Ares Credit funds will remain an investor in LiveBarn post-transaction, adding another layer of institutional backing.
Why This Deal Matters for the Youth Sports Market
This isn't just a PE firm buying a streaming company. This is a well-capitalized platform play designed to consolidate youth sports technology from the ground up. And the playbook is familiar.
Match Group took a fragmented dating market with dozens of niche apps and rolled them into one dominant ecosystem. Swidler knows that playbook inside and out. Now he's applying it to a $40 billion market where parents are juggling five different apps just to manage one kid's travel ball schedule.

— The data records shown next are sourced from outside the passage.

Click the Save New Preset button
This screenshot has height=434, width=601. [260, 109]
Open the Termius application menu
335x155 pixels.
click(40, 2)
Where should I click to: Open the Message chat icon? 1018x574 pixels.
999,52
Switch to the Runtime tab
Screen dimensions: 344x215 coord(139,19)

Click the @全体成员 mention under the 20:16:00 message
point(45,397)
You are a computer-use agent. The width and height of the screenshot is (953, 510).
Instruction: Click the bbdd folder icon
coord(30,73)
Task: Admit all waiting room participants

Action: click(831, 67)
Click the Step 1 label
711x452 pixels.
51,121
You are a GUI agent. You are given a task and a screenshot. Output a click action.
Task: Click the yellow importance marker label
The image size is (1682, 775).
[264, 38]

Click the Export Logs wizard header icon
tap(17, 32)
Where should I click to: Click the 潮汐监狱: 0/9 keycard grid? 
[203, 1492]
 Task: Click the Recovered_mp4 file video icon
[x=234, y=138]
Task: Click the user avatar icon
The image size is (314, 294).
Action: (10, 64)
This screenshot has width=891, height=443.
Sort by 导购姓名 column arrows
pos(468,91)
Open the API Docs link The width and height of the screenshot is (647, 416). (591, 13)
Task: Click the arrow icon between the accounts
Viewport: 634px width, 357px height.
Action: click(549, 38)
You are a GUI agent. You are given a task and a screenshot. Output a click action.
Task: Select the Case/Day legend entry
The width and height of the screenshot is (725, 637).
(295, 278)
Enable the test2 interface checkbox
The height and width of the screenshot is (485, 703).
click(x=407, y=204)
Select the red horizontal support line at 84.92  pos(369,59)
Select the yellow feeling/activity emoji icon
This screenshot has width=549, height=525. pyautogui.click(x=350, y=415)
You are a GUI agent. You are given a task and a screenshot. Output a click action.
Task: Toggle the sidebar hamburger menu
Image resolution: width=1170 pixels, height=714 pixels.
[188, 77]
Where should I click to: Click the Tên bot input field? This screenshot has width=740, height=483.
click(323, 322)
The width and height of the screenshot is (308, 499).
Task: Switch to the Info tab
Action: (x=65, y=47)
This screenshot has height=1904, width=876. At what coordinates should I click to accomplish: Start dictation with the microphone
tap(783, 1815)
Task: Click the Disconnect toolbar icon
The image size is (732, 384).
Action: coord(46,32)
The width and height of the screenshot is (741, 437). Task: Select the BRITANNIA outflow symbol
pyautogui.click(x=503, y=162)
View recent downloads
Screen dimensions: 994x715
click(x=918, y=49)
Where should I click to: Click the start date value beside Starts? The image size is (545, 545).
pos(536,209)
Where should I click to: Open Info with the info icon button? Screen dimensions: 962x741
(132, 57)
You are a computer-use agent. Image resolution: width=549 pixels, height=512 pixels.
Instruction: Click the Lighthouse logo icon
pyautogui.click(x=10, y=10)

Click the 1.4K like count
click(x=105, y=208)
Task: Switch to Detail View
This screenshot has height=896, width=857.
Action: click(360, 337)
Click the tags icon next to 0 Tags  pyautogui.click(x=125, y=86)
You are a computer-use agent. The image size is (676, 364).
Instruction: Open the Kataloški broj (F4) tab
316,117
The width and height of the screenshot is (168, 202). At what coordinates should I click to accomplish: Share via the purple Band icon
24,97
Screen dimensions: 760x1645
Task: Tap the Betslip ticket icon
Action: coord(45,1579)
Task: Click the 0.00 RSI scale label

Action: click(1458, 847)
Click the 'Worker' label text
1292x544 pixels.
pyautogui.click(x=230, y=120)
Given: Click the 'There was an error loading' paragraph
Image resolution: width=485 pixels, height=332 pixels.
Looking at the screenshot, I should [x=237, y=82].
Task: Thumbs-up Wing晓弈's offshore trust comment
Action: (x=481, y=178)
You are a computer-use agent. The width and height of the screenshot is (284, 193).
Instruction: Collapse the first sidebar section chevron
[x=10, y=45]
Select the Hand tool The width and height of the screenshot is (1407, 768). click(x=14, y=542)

The fact that GTCR chose to create an entirely new entity (Ascent Sports Group) rather than just buying LiveBarn directly tells you something about the scope of ambition. This is designed to be a multi-asset platform. LiveBarn is the anchor tenant.
For other youth sports tech companies, this is a moment to pay attention. The "build versus buy" language from Swidler means Ascent is actively evaluating acquisition targets. If you're running a scheduling platform, a registration tool, a payments solution, or a data product in the youth sports space, a well-funded buyer just entered the market.
Takeaways for Investors
The Match Group Playbook Is Coming to Youth Sports
Swidler's background in scaling consumer platforms isn't incidental. It's the thesis. Ascent is built to do in youth sports what Match Group did in dating: consolidate fragmented apps into one connected ecosystem.
Hockey Is the Beachhead, Not the Destination
LiveBarn dominates hockey streaming, but Ascent's stated plan is to expand into additional sports once the core product is strengthened. Hockey is the proving ground for a much larger vision.
"Build Versus Buy" Means More Acquisitions Are Coming
Swidler explicitly said the team will evaluate whether to build or acquire future capabilities. In PE terms, that's a green light for a multi-deal strategy. Youth sports tech founders should expect inbound interest.
$400M Validates Youth Sports Streaming as a Real Category
A reported $400M price tag for a youth sports livestreaming company is a benchmark that didn't exist before this deal. It gives every other company in the space a comp to point to.
The Fragmentation Problem Is the Opportunity
GTCR analyzed a $40B market and concluded the tech was "very poor" and "very fragmented." That's not just Swidler venting as a baseball parent. That's the investment thesis driving what could become a multi-billion-dollar platform.